Application of improved 3D-BoNet to segmentation and 3D reconstruction of point cloud instances
In order to better utilize point cloud data to reconstruct indoor 3D models, this paper proposes a 3D reconstruction method for indoor scenes based on 3D-BoNet-IAM algorithm. The method improves the instance segmentation accuracy of the point cloud data by improving the 3D-BoNet algorithm. For the problem of missing point cloud data, a method based on plane primitive merging optimization is proposed to fit the plane, and the new plane obtained from the fitting is used to reconstruct the building surface model.
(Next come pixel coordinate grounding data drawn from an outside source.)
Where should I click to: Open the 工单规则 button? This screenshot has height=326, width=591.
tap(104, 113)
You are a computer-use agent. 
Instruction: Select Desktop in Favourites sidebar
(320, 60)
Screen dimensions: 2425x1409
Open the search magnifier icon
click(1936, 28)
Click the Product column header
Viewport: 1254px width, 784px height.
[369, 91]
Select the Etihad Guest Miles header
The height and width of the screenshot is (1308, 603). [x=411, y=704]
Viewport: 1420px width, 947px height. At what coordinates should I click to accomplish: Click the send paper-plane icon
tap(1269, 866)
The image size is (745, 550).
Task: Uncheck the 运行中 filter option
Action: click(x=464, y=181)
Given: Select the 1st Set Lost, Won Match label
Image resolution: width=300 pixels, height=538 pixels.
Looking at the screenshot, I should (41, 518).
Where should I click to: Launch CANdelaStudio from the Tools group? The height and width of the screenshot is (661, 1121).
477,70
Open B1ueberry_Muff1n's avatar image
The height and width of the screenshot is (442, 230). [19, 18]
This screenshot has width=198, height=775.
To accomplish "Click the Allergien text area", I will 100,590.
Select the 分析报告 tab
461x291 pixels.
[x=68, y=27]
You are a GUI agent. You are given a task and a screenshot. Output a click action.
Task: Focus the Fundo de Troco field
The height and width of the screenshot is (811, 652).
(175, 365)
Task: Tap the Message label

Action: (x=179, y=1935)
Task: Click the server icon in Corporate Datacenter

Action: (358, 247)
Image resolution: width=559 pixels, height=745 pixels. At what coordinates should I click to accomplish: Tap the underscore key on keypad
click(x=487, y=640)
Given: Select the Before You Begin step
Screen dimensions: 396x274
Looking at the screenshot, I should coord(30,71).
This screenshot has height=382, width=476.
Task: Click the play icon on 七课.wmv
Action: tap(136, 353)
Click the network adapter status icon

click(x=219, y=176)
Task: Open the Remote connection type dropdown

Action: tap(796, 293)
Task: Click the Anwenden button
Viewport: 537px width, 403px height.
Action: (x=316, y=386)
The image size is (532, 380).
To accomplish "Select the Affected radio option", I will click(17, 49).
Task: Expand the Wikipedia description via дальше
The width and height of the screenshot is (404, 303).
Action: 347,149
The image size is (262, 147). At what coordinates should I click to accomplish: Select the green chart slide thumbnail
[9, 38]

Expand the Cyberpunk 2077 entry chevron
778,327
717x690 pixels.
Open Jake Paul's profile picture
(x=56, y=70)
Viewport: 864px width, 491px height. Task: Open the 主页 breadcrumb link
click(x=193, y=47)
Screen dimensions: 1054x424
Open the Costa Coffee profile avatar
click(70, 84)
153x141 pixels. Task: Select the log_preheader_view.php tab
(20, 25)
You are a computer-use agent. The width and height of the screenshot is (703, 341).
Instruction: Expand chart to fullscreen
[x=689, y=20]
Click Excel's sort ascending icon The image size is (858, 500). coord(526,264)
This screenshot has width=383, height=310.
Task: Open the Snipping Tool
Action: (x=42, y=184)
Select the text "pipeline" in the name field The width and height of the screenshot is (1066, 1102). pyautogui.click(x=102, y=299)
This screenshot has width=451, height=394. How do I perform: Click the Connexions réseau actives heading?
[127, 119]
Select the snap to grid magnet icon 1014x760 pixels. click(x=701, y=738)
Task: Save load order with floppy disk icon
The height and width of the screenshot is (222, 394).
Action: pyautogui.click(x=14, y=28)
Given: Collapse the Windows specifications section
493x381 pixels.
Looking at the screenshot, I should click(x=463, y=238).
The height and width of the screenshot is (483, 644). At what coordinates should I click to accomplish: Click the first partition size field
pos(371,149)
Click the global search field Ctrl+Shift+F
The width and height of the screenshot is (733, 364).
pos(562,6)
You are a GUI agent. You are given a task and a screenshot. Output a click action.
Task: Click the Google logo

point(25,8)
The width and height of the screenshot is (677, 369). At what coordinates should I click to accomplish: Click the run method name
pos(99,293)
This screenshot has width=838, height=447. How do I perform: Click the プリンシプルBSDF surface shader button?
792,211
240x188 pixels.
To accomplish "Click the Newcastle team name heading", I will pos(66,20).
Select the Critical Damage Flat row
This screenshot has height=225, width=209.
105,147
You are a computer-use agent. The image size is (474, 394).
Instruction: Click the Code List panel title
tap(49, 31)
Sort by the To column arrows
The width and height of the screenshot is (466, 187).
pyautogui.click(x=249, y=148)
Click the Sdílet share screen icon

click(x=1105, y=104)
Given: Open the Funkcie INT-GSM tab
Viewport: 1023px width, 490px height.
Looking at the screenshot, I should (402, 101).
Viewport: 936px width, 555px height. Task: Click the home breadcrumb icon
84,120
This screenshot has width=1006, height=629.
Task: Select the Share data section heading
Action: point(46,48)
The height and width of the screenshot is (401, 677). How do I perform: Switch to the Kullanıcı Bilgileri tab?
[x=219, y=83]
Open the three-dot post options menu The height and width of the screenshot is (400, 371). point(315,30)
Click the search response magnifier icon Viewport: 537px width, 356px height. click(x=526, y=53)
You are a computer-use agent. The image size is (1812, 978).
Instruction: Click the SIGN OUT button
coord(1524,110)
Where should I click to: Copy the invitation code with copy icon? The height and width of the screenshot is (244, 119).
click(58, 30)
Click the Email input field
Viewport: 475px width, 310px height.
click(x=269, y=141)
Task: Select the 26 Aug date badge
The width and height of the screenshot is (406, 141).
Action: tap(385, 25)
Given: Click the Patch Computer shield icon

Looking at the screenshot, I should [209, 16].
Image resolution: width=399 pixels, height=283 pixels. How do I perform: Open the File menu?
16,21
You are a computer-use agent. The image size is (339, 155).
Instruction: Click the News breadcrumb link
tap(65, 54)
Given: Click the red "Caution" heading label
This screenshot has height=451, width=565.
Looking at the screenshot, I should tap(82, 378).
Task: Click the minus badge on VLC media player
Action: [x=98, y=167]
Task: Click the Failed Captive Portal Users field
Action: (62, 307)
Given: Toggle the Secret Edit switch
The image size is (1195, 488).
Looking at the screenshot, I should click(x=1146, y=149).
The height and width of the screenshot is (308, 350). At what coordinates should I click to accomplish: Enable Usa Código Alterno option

The improved effect of 3D-BoNet algorithm is verified on S3DIS and ScanNet V2 dataset, and it is proved through experiments that the algorithm of 3D-BoNet-IAM proposed in this paper improves the segmentation accuracy by 3.3% compared with the original algorithm;the modeling effect of this paper is compared with other modeling effects, and it is proved through comparisons that this paper's modeling effect is more accurate. The method in this paper can improve the instance segmentation accuracy of indoor point cloud data, and at the same time obtain high-quality indoor 3D models.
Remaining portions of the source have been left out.